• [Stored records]
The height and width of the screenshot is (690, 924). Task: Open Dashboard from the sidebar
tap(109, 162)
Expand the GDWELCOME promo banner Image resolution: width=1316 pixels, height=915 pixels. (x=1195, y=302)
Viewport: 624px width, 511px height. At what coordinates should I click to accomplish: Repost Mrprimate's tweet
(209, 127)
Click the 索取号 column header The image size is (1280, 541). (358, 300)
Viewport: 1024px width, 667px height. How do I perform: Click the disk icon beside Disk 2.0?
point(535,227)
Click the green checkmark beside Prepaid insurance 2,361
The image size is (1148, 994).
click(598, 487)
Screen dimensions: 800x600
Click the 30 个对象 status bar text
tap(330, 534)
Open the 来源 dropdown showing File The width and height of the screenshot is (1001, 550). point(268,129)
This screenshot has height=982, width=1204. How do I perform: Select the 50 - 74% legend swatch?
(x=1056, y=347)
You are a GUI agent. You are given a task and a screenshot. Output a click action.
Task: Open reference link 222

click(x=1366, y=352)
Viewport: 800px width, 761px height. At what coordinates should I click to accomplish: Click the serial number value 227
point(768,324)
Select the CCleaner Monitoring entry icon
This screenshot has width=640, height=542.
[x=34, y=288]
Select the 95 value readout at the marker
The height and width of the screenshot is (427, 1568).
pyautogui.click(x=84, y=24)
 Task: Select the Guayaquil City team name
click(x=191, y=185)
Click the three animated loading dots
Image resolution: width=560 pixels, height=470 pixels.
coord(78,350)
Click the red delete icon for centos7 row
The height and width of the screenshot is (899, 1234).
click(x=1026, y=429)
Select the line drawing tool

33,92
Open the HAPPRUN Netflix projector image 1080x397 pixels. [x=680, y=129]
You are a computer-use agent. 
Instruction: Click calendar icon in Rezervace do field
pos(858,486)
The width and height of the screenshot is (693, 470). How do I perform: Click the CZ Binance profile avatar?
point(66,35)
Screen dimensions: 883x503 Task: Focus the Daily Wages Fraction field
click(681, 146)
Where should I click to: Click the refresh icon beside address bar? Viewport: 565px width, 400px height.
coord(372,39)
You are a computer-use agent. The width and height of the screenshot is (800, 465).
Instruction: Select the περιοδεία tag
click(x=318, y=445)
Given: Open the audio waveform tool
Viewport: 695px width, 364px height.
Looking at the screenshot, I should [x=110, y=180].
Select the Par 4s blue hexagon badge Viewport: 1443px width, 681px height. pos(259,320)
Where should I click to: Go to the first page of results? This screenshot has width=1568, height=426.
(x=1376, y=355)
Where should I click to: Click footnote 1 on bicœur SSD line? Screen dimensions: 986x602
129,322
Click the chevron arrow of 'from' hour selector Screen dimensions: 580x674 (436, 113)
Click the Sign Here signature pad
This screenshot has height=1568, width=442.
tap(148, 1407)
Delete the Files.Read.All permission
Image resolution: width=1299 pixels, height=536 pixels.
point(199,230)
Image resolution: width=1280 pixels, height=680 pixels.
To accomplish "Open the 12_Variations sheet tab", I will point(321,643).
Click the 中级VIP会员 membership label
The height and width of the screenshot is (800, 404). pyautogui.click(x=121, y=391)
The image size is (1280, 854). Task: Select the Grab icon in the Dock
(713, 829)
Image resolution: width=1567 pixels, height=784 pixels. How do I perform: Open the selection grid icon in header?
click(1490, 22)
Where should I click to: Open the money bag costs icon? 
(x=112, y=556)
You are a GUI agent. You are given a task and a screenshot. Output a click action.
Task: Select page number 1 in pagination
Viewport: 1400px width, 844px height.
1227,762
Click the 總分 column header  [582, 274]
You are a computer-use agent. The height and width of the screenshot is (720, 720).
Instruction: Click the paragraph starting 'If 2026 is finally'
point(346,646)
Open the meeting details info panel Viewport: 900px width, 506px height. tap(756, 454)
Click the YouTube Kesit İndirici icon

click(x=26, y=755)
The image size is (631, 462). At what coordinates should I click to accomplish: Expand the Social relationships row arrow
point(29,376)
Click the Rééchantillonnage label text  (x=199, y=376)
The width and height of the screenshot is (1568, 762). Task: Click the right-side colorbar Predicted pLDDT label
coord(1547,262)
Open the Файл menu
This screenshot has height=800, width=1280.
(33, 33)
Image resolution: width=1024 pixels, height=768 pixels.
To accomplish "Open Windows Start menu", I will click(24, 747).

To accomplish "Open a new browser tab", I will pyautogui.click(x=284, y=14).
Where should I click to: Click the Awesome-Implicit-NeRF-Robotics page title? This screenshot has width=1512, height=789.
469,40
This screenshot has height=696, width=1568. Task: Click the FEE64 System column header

• [Problem statement]
Could you return every record above exactly as written?

• [Task result]
The height and width of the screenshot is (690, 924). Task: Open Dashboard from the sidebar
tap(109, 162)
Expand the GDWELCOME promo banner Image resolution: width=1316 pixels, height=915 pixels. (x=1195, y=302)
Viewport: 624px width, 511px height. At what coordinates should I click to accomplish: Repost Mrprimate's tweet
(209, 127)
Click the 索取号 column header The image size is (1280, 541). (358, 300)
Viewport: 1024px width, 667px height. How do I perform: Click the disk icon beside Disk 2.0?
point(535,227)
Click the green checkmark beside Prepaid insurance 2,361
The image size is (1148, 994).
click(598, 487)
Screen dimensions: 800x600
Click the 30 个对象 status bar text
tap(330, 534)
Open the 来源 dropdown showing File The width and height of the screenshot is (1001, 550). point(268,129)
This screenshot has height=982, width=1204. How do I perform: Select the 50 - 74% legend swatch?
(x=1056, y=347)
You are a GUI agent. You are given a task and a screenshot. Output a click action.
Task: Open reference link 222

click(x=1366, y=352)
Viewport: 800px width, 761px height. At what coordinates should I click to accomplish: Click the serial number value 227
point(768,324)
Select the CCleaner Monitoring entry icon
This screenshot has width=640, height=542.
[x=34, y=288]
Select the 95 value readout at the marker
The height and width of the screenshot is (427, 1568).
pyautogui.click(x=84, y=24)
 Task: Select the Guayaquil City team name
click(x=191, y=185)
Click the three animated loading dots
Image resolution: width=560 pixels, height=470 pixels.
coord(78,350)
Click the red delete icon for centos7 row
The height and width of the screenshot is (899, 1234).
click(x=1026, y=429)
Select the line drawing tool

33,92
Open the HAPPRUN Netflix projector image 1080x397 pixels. [x=680, y=129]
You are a computer-use agent. 
Instruction: Click calendar icon in Rezervace do field
pos(858,486)
The width and height of the screenshot is (693, 470). How do I perform: Click the CZ Binance profile avatar?
point(66,35)
Screen dimensions: 883x503 Task: Focus the Daily Wages Fraction field
click(681, 146)
Where should I click to: Click the refresh icon beside address bar? Viewport: 565px width, 400px height.
coord(372,39)
You are a computer-use agent. The width and height of the screenshot is (800, 465).
Instruction: Select the περιοδεία tag
click(x=318, y=445)
Given: Open the audio waveform tool
Viewport: 695px width, 364px height.
Looking at the screenshot, I should [x=110, y=180].
Select the Par 4s blue hexagon badge Viewport: 1443px width, 681px height. pos(259,320)
Where should I click to: Go to the first page of results? This screenshot has width=1568, height=426.
(x=1376, y=355)
Where should I click to: Click footnote 1 on bicœur SSD line? Screen dimensions: 986x602
129,322
Click the chevron arrow of 'from' hour selector Screen dimensions: 580x674 (436, 113)
Click the Sign Here signature pad
This screenshot has height=1568, width=442.
tap(148, 1407)
Delete the Files.Read.All permission
Image resolution: width=1299 pixels, height=536 pixels.
point(199,230)
Image resolution: width=1280 pixels, height=680 pixels.
To accomplish "Open the 12_Variations sheet tab", I will point(321,643).
Click the 中级VIP会员 membership label
The height and width of the screenshot is (800, 404). pyautogui.click(x=121, y=391)
The image size is (1280, 854). Task: Select the Grab icon in the Dock
(713, 829)
Image resolution: width=1567 pixels, height=784 pixels. How do I perform: Open the selection grid icon in header?
click(1490, 22)
Where should I click to: Open the money bag costs icon? 
(x=112, y=556)
You are a GUI agent. You are given a task and a screenshot. Output a click action.
Task: Select page number 1 in pagination
Viewport: 1400px width, 844px height.
1227,762
Click the 總分 column header  [582, 274]
You are a computer-use agent. The height and width of the screenshot is (720, 720).
Instruction: Click the paragraph starting 'If 2026 is finally'
point(346,646)
Open the meeting details info panel Viewport: 900px width, 506px height. tap(756, 454)
Click the YouTube Kesit İndirici icon

click(x=26, y=755)
The image size is (631, 462). At what coordinates should I click to accomplish: Expand the Social relationships row arrow
point(29,376)
Click the Rééchantillonnage label text  (x=199, y=376)
The width and height of the screenshot is (1568, 762). Task: Click the right-side colorbar Predicted pLDDT label
coord(1547,262)
Open the Файл menu
This screenshot has height=800, width=1280.
(33, 33)
Image resolution: width=1024 pixels, height=768 pixels.
To accomplish "Open Windows Start menu", I will click(24, 747).

To accomplish "Open a new browser tab", I will pyautogui.click(x=284, y=14).
Where should I click to: Click the Awesome-Implicit-NeRF-Robotics page title? This screenshot has width=1512, height=789.
469,40
This screenshot has height=696, width=1568. Task: Click the FEE64 System column header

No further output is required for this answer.